Our treatment of Indigenous communities, asylum seekers and violence against women topped the list of global concerns during the five-yearly review, where other nations were able to ask questions and make recommendations for improvement.
And among the questions asked of us by other nations, were a number about Australia's age of criminal responsibility.
Currently, it is 10.
Watch: A child psychologist explains why children aren't held responsible for their crimes, in documentary The Bulger Killers: Was Justice Done? Post continues below video.
In Australia, children as young as 10 can be held criminally responsible for their actions. They can be arrested by police, remanded in custody, convicted by courts and jailed.
Thirty-one UN member states have called on Australia to lift the age, an increase in international pressure.
Among the nations to raise the issue were Canada, Germany, France, Italy, Greece, Sweden, Spain, Poland, Portugal and Mexico.

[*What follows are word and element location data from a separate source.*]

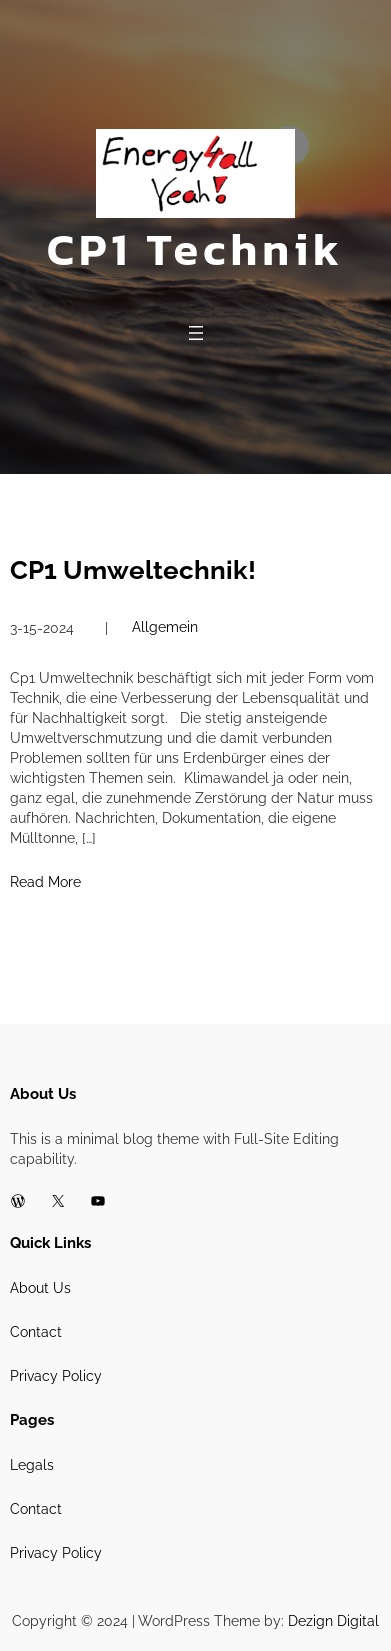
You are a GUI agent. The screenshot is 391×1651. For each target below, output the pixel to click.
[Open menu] (196, 333)
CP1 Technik (195, 249)
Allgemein (165, 627)
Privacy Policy (56, 1376)
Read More (45, 882)
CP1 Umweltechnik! (133, 570)
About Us (40, 1288)
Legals (32, 1465)
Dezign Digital (333, 1621)
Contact (36, 1332)
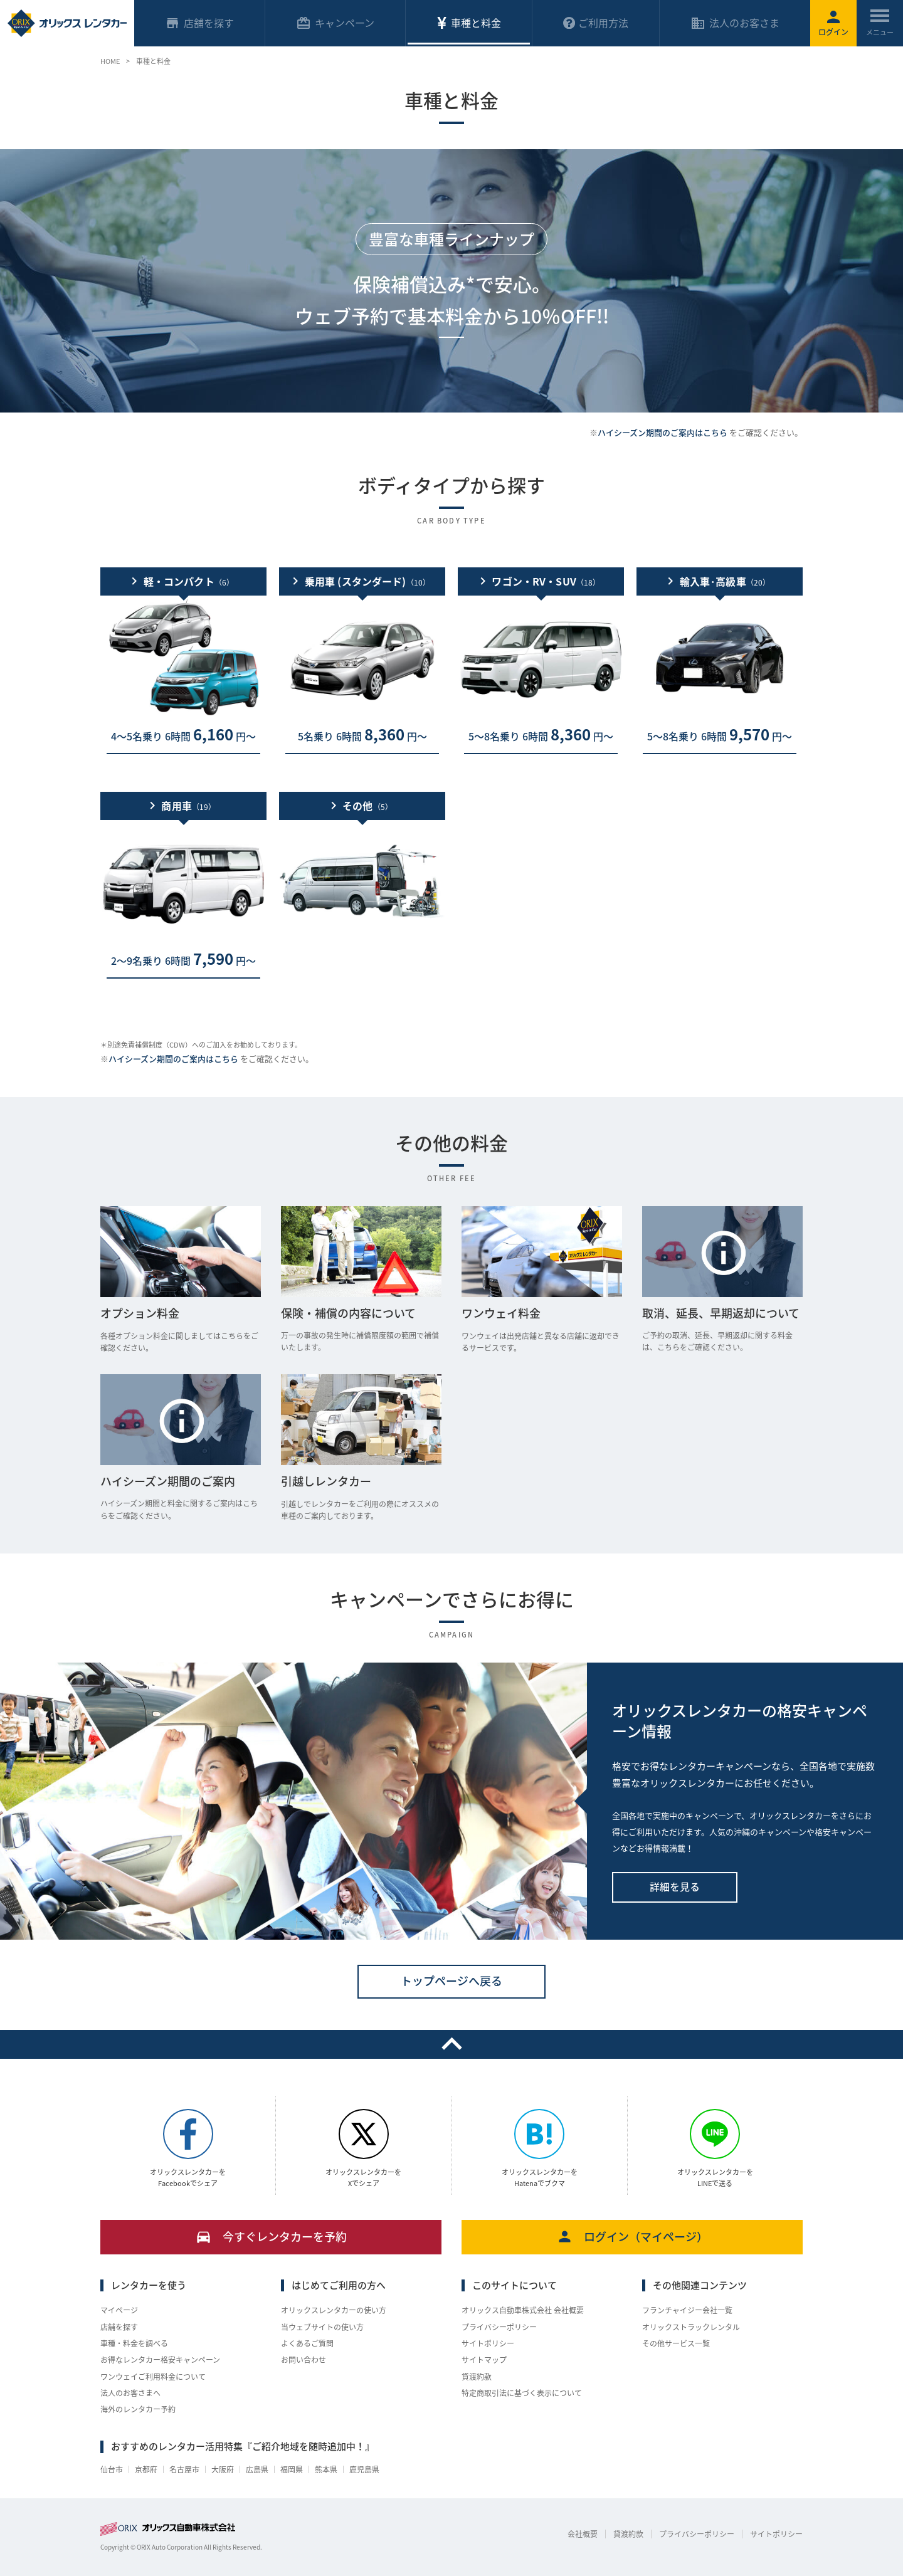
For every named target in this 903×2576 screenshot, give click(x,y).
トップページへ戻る (451, 1980)
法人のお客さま (734, 23)
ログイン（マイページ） (632, 2236)
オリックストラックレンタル (691, 2327)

The Australian Government has set up a working group to look into it, but in 2020 the group delayed its response until later this year.
The age of criminal responsibility.
In 2019, the UN Committee on the Rights of the Child recommended 14 years as the minimum age of criminal responsibility.
Australia's age - 10 - is out of step with most European countries. While the United Kingdom also has a minimum age of 10, most European nations have a minimum age of 14 years or higher.
Currently, Australia operates under a 'doli incapax' presumption, which means the law presumes a child under the age of 14 does not possess the knowledge required to have criminal intent, the Law Council of Australia states.
However, the president of the council, Pauline Wright, told ABC doli incapax had led to "huge inconsistences" and left children disadvantaged.
Although there is hope for consensus, it would be up to each state and territory to decide whether to increase the age.
The ACT has already committed to doing so, breaking ranks from the rest of the country.
Raising the age is included as a priority area of reform in the ACT Labor-Greens parliamentary and governing agreement, released in November 2020.